Cinema Design: Institute of Friends

The Sandretto Re Rebaudengo Foundation presents The 338 Hour Cineclub. This exhibition, the concluding project of the seventh edition of the Young Curators Residency programme, is curated by Rosalie Doubal (Uk, 1984), Alec Steadman (Uk, 1983), Emeline Vincent (France, 1983) and will open on May 8th. The exhibition focuses on Italian artists who work with film and video in a myriad of forms. Respecting the individual practices of each selected artist, The 338 Hour Cineclub deliberately places emphasis on the shared medium of film and avoids any further thematic grouping. This approach responds to the quality of research and collective commitment to film practice that is evidenced in the works of the exhibited artists, which address diverse issues ranging from the language of pure cinema to politics.

All works are exhibited on a single screen housed in a newly-commissioned cinema pavilion within the gallery. Aiming to make an object of the cinema within the space and to create optimum cinematic viewing conditions, the structure has been designed by the Institute of Friends, a group of artists and designers based in Bolzano. The 338 Hour Cineclub addresses the timeframe of the exhibition, the evolving programme not only developing over the course of the day, but throughout the 338 public hours of the project. Created as a space for the audience to return to freely, visitors can become members of the Cineclub for the price of a single ticket, enabling them to access the entirety of the programme, and allowing for a comprehensive selection of each artist’s work to be viewed.

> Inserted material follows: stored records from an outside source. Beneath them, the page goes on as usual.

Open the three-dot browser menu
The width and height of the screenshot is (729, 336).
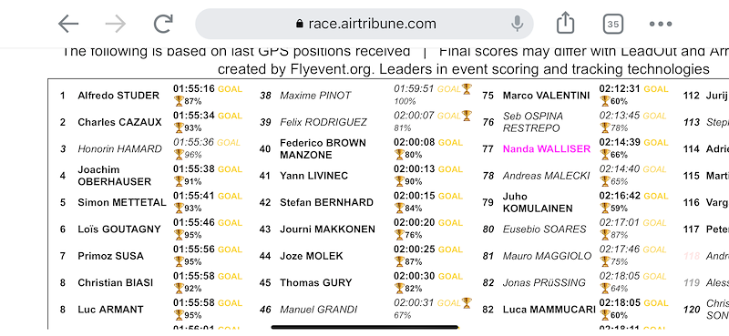pyautogui.click(x=661, y=25)
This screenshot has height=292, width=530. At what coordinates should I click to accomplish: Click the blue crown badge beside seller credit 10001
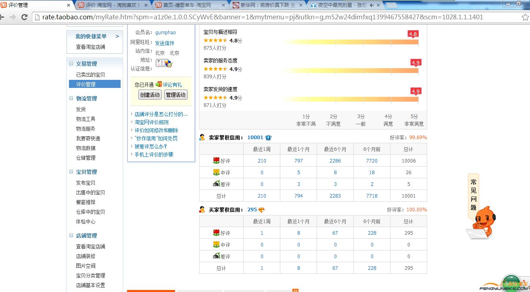point(268,138)
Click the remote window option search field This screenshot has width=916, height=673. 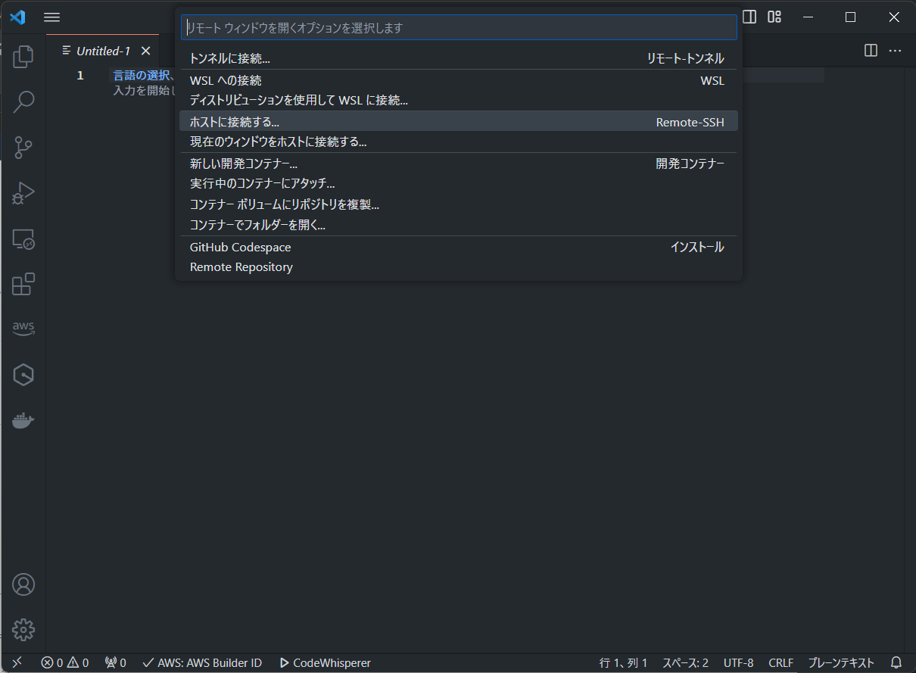point(458,27)
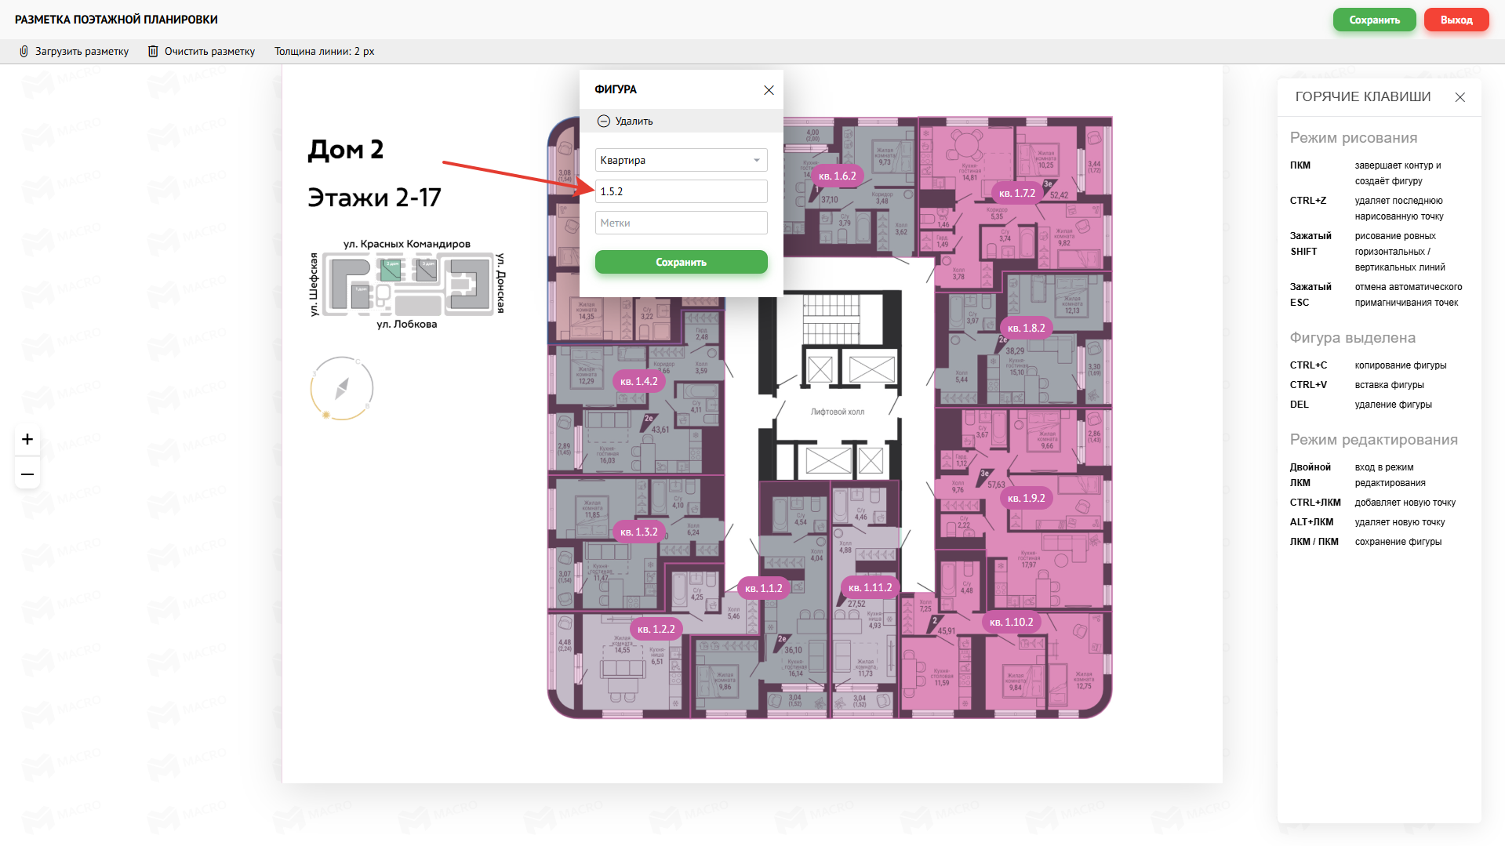Click the compass icon on the plan
Image resolution: width=1505 pixels, height=846 pixels.
coord(342,389)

Six different film programmes are presented during the four-month run ofThe Cineclub. Firstly, responding to the two-hour window of the event, the opening programme acts as a taster, setting a precedent for the unfolding exhibition by presenting a short film by each artist. The main body of the exhibition then comprises of four programmes focusing on the work of three or four artists, each corresponding to the daily opening hours of the gallery and repeated for three weeks. During the first two weeks of the 55th Venice Biennale, The Cineclub again shows the work of every participating artist, focusing on short films. Within each programme the works are ordered incrementally, according to the running time of the films. As such, each day opens with short films, building up to full-length features.

One of The Cineclub’s aims is to recognise the differences present amongst this divergent selection of film and video. By the very nature of the unifying single screen format however, the exhibition simultaneously presents a timely opportunity for an examination of the use of cinematic techniques in contemporary practice. The dialogue between these film works invites consideration of the use of filmic conventions by artists whereby duration, narrative, script, image production and set design are repeatedly revisited.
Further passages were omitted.